Section 22. Addresses for Notices. All notices and other
---------------------
communications provided for hereunder shall be in writing (including telecopier,
telegraphic, telex or cable communication) and mailed, telecopied, telegraphed,
telexed, cabled or delivered to it, if to the Pledgor, at its address at 0000
00xx Xxxxxx, Xxxxx Xxxxxx, Xxxxxxxxxx 00000, Telecopier No. (000) 000-0000,
Attention: Xxxxx X. Xxxxx, Trustee, and if to the Lender, at its address
specified in the Credit Agreement, or, as to either party, at such other address
as shall be designated by such party in a written notice to the other party. All
such notices and other communications shall, when mailed, telecopied,
telegraphed, telexed or cabled, be effective when deposited in the mails,
telecopied, delivered to the telegraph company, confirmed by telex answerback or
delivered to the cable company, respectively.

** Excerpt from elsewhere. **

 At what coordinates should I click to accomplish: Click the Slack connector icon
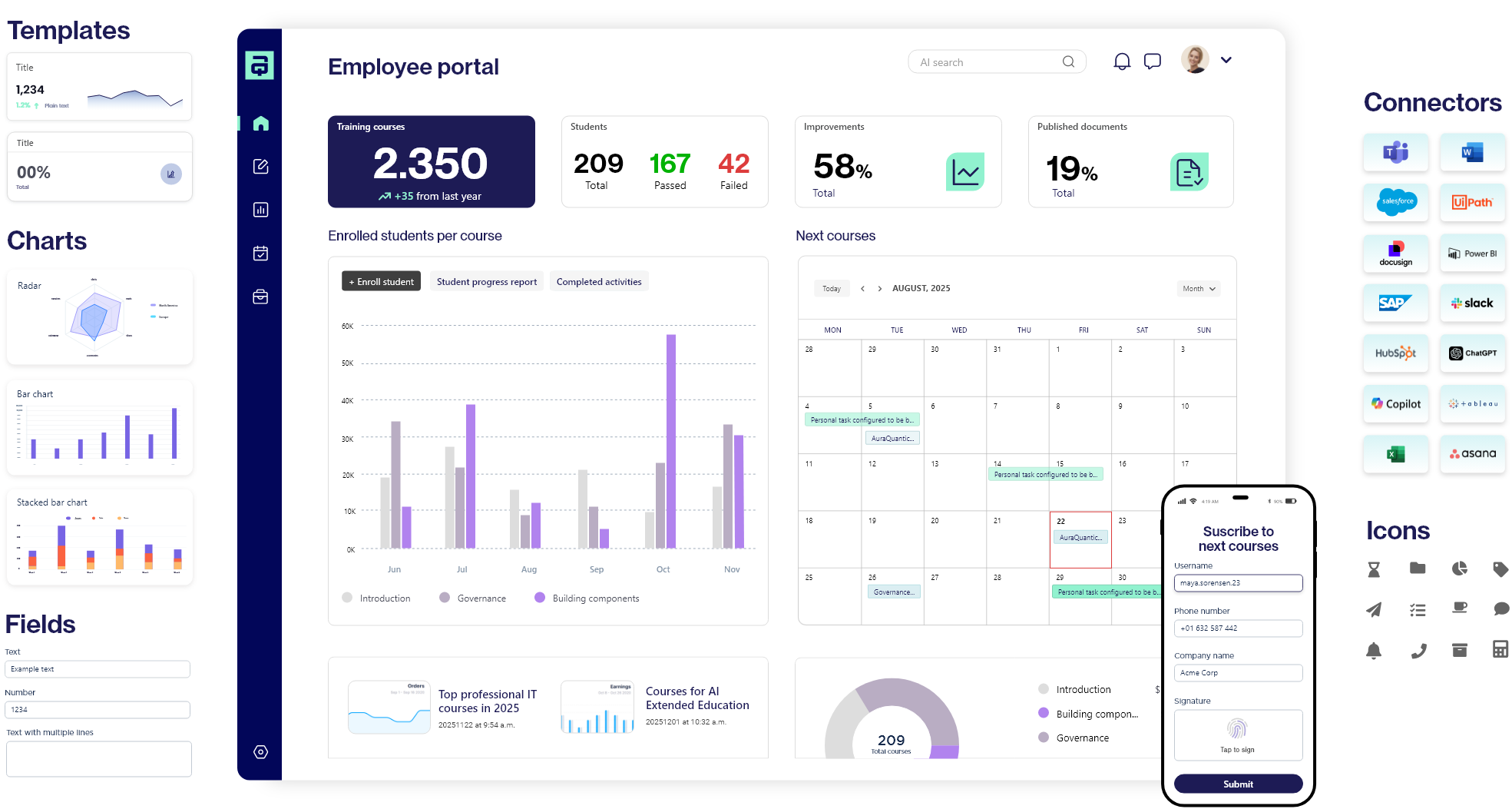(x=1472, y=303)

Section 23. Governing Law; Terms. This Agreement shall be governed by,
--------------------
and construed in accordance with, the laws of the State of California, except as
required by mandatory provisions of law and except to the extent that the
validity or perfection of the security interest hereunder, or remedies
hereunder, in respect of any particular Pledged Collateral are governed by the
laws of a jurisdiction other than the State of California. Unless otherwise
defined herein or in the Credit Agreement, terms defined in Division 9 of the
Code are used herein as therein defined.
Section 24. Jurisdiction; Waiver of Jury Trial, Etc. (a) The Pledgor
---------------------------------------
hereby irrevocably and unconditionally submits, for itself and its property, to
the nonexclusive jurisdiction of any California State court or federal court of
the United States of America sitting in Los Angeles, and any appellate court
from any thereof, in any action or proceeding arising out of or relating to this
Agreement or any of the other Loan Documents to which it is or is to be a party,
or for recognition or enforcement of any judgment, and hereby irrevocably and
unconditionally agrees that all claims in respect of any action or proceeding
may be heard and determined in any such California State court or, to the extent
permitted by law, in such federal court. The Pledgor agrees that a final
judgment in any such action or proceeding shall be conclusive and may be
enforced in other jurisdictions by suit on the judgment or in any other manner
provided by law. Nothing in this Agreement shall affect any right that any party
may otherwise have to bring any action or proceeding relating to this Agreement
or any of the other Loan Documents to which it is or is to be a party in the
courts of any jurisdiction.
(b) The Pledgor irrevocably and unconditionally waives, to the fullest
extent it may legally and effectively do so, any objection that it may now or
hereafter have to the laying of venue of any suit, action or proceeding arising
out of or relating to this Agreement or any of the other Loan Documents to which
it is or is to be a party in any California State or federal court. The Pledgor
hereby irrevocably waives, to the fullest extent permitted by law, the defense
of an inconvenient forum to the maintenance of such action or proceeding in any
such court.
(c) The Pledgor hereby irrevocably waives all right to trial by jury in
any action, proceeding or counterclaim (whether based on contract, tort or
otherwise) arising out of or relating to any of the Loan Documents, the
transactions contemplated thereby or the actions of the Lender in the
negotiation, administration, performance or enforcement thereof.
S-1
IN WITNESS WHEREOF, the Pledgor has caused this Agreement to be duly
executed and delivered by its officer thereunto duly authorized as of the date
first above written.
PRICE REVOCABLE TRUST,
a Trust formed under the laws of California
By: /s/ Xxxxx X. Xxxxx
--------------------------------------
Xxxxx X. Xxxxx
Trustee
Schedule I
----------
Pledged Units
1. 1,547,389 partnership units expressing limited partnership interests in
National Golf Operating Partnership, L.P., certificate No. 57.